NT: Yeah, talking about growing, you listened to a lot of gospel growing up, was there ever any push back to more secular music? I know you’re a fan Silk, which by the way, “We’re Calling You” has been stuck in my head since I saw that Instagram video of you.
LB: Oh yeah, that’s a great song.
NT: What was it like getting into more “sexier” tunes as a kid? Was it exciting?
LB: Yeah, it was always a cool thing for me because I didn’t really like Gospel music as a kid because all the stuff that I heard was like Donnie McClurkin and Kirk Franklin, it wasn’t like listening to real rootsy, gritty, soul music like the Soul Stirrers or the Pilgrim Travelers. It wasn’t like that, so I didn’t really like gospel music. It was cool for me listening to Silk and Genuwine growing up.
NT: What was the first CD you bought?
LB: The first one I bought was The Life by Ginuwine and I was so happy about that.
NT: There was one question that I did want to ask, in an interview with Noisey, you said: “I started asking myself, why aren’t there any other young black men making this kind of music?” Meaning more singer/songwriter kind of music. Do you think that you’ve found an answer to that? Is there an answer to something like that?
LB: I don’t think there is, one has to write something if they’re passionate about it and if you can do it. A lot of black people definitely love the music but it’s just about: “What do you want to make?” and this is just a thing to where I wasn’t thinking “Oh, this is gonna be successful”, it’s just like, man I love this music and I want to do something more than listen to it. I want to make it. I want to be able to honour the people that came before me. Just thinking of my grandmother and grandfather who grew up on this stuff. Just thinking of them I wanted to carry it on. So it all comes from that inner thing, to want to do it.
NT: Do you feel like you’re unique in that approach?
LB: Definitely set apart, I’m not the only one. You have guys like Gary Clark [Jr.], and… I can’t think of this cat’s name right now, mind just went blank… I mean you could probably name a 1000 country artists, or a 1000 indie artists or a 1000 rock artists… That’s good. There’s nothing new under the sun, it’s all about what do you desire to do.

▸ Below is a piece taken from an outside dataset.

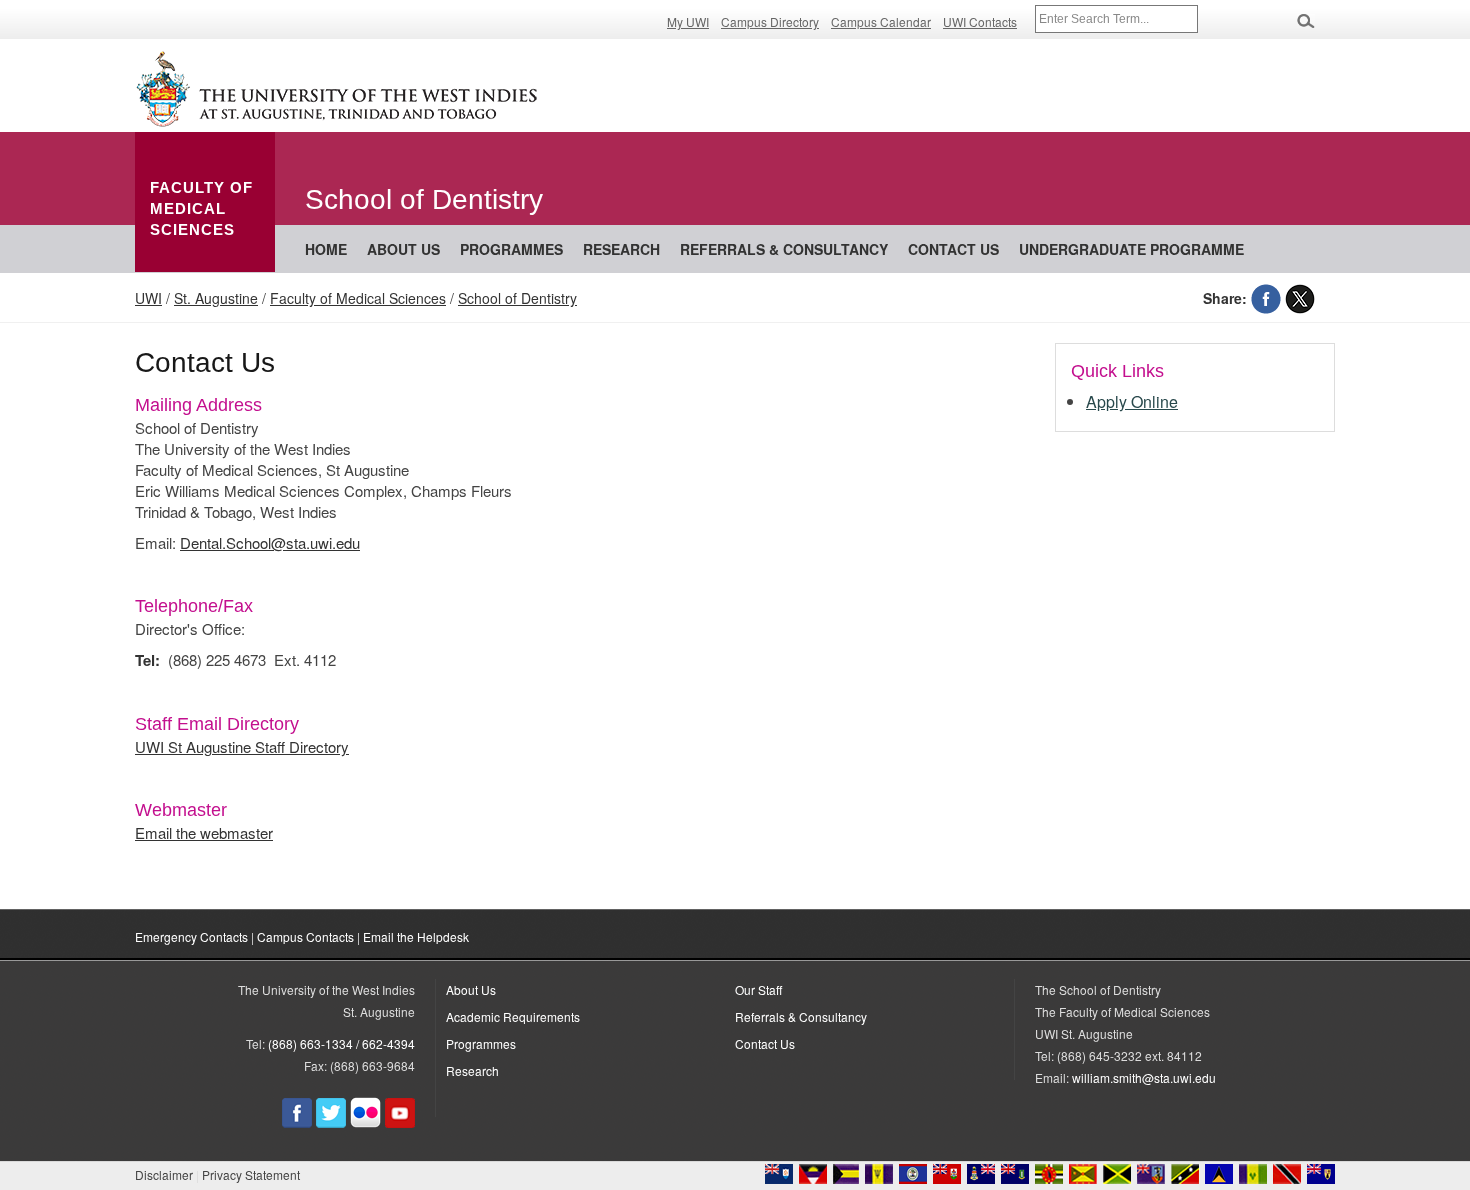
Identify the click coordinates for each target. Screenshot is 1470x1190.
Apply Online (1132, 401)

NT: There’s a video of you busking, and I understand that you do that off an on. Is this something that you’ll do on tour, do you get out in front of the venue and start jamming?
LB: Not in front of the venue, it might be on an off day. I like to go out on the subway and pull out my guitar sometimes, in a random place, it’s pretty cool to see people walk by. I was in New Orleans recently and this guy had his microphone out and his guitar and I paid him to let me get on their and sing, just to sing something. People were dropping money in, man. I didn’t take any of the money, I love being out enjoying life and playing music that way cause it reminds me of the past when I was grindin’ all the time. Still grinding, but a different grind.
NT: Still grindin’
LB: It never stops.
NT: You were busking a lot when you were still bussing and waiting tables?
LB: Yeah, I mean people back home – not a lot – would say that I don’t deserve to be around that because I haven’t been working as long or as hard as them – certain musicians. They still don’t know the times when I was out in the street busking. You won’t see any of those guys doing that, and so whatever, I’m glad to be where I’m at now.
NT: You grind hard enough and there’s something at the end.
NT: Well now you’ve hit the sweet spot, do you have any guilty pleasures when you’re chilling after a show?
LB: For me, it’s just about hanging out with my band and meeting new people. I love, like, scotch and whiskey, so that’s a nice little chill time.
NT: Is there a vintage of scotch I should try out?
LB: Man, I wish I could tell you but I just got on that scotch train so I’m just trying to find the right one for me too.
NT: Well I’ll let you get back to the scotch train, have a good tour dude.
LB: Thanks man, nice to talk to you.